In Toronto I underwent surgical reduction and fixation of my fractured arm. I had to let the pelvic fractures heal on their own. I felt stuck. I was at the mercy of the health care providers around me for weeks and weeks. I was told at the very outset that I likely will not walk properly again and worse, would likely not be able to finish medical school. I was told the severity of my concussion may have long lasting effects permanently affecting my short and long term memory. I cried and cried. I felt so hopeless. Had no interest.

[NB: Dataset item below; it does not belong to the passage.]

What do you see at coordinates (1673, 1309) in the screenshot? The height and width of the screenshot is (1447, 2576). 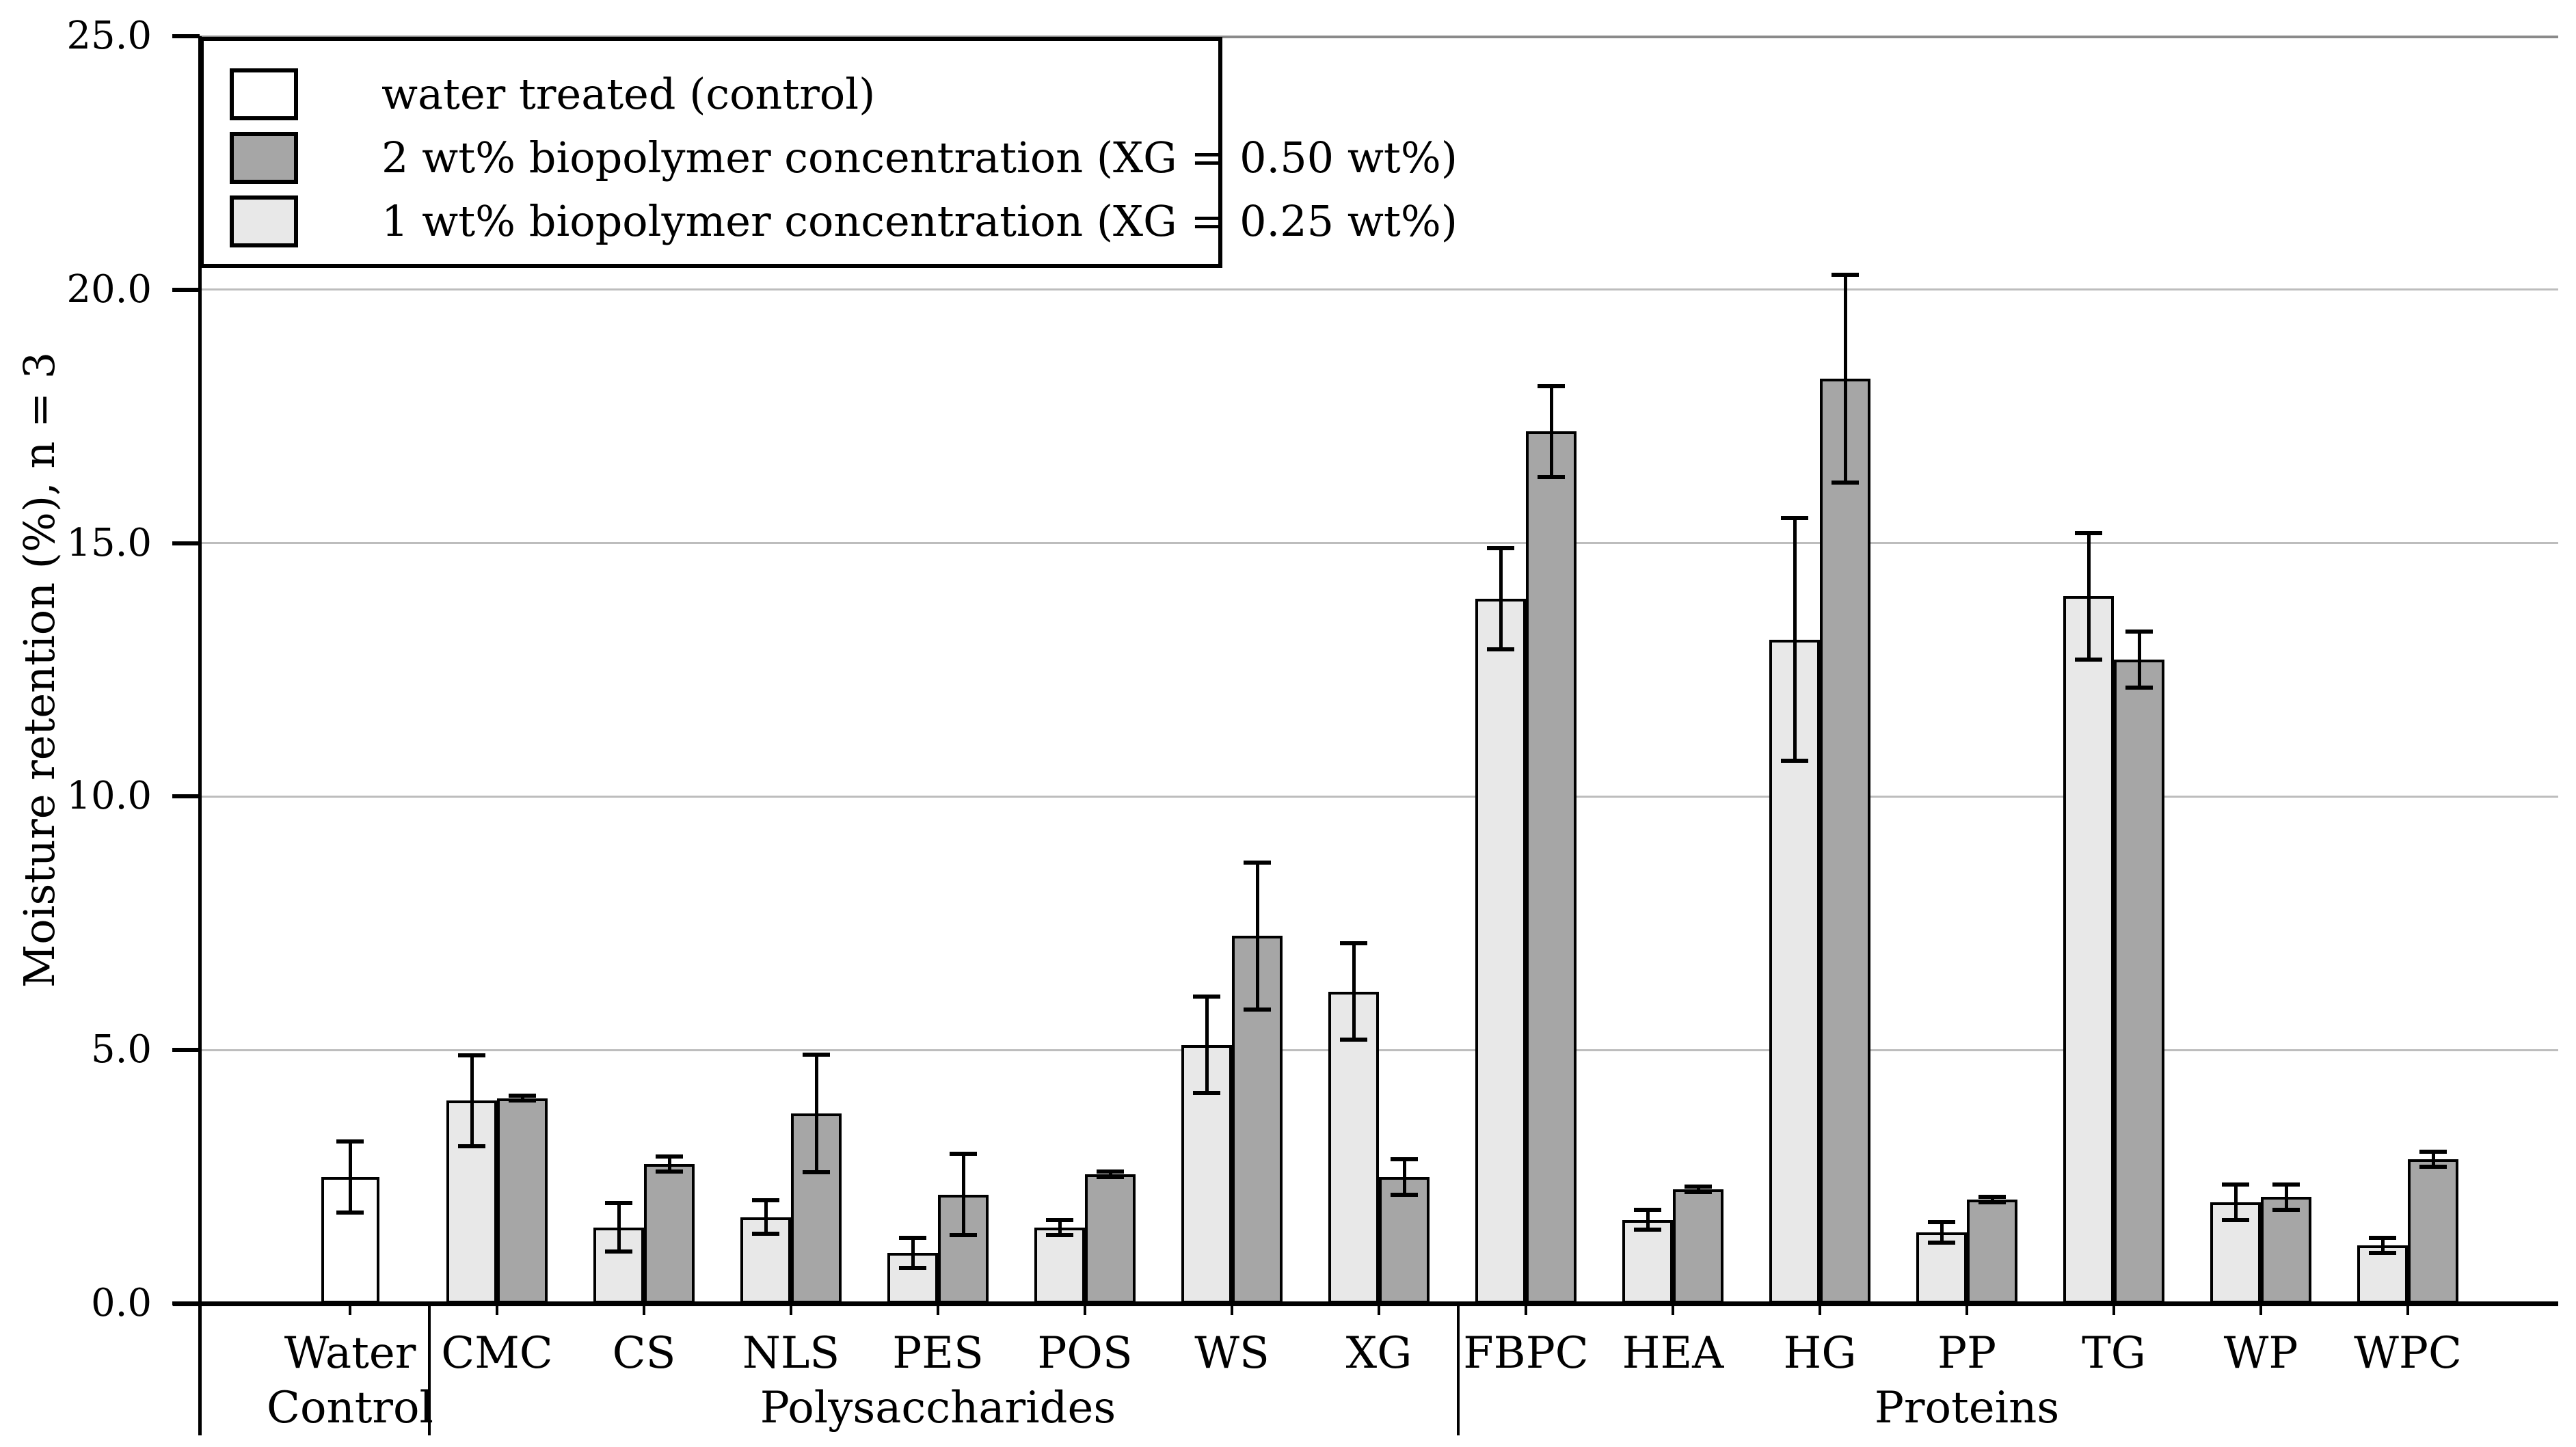 I see `x-tick-HEA` at bounding box center [1673, 1309].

A few weeks later, I knew if anyone spoke to me, they would diagnose me as having major depression. I had a great support system which helped but nevertheless, the sad and hopeless thoughts did not escape me and they would come in waves when I had set-backs. I experienced what our patients experience every day. I woke up to ten white coats surrounding my bedside, to individuals disrobing me to insert Foley catheters and perform physical exams, to nurses drawing blood and providing fluids and pain medications. I reflected – I am a patient and I will forever have this bond with my patients. I was prescribed physical and occupational therapy. I was sad and hopeless that I would never get to where I was before the accident; however, I pushed myself to make my way downstairs to the rehabilitation room every single day per orders. It was hard. I didn’t want to do it.
However, over the course of several weeks, I began to see a return in my strength and saw improvements in my memory and recall. It took a while but in talking to my friends and family and internally coping with what happened, I began to feel in control again. I knew what my body was capable of. I could make it move. I could make it turn. I also knew what my mind was capable of. I felt as though I had the control to make myself heal. They continued to tell me I likely would not walk without certain deficits. This time my sadness turned into determination. I did not accept this. It only made my fight stronger.
I was eventually handed my first set of crutches. I had a new set of legs to stand on. Despite what everyone said, two months later I was back in medical school. This was my personal lifetime achievement. I promised myself that I would treat my patients with sympathy and relieve their emotional suffering, which would contribute more to their recovery than any drug I could ever prescribe. I had a clear calling as I looked ahead.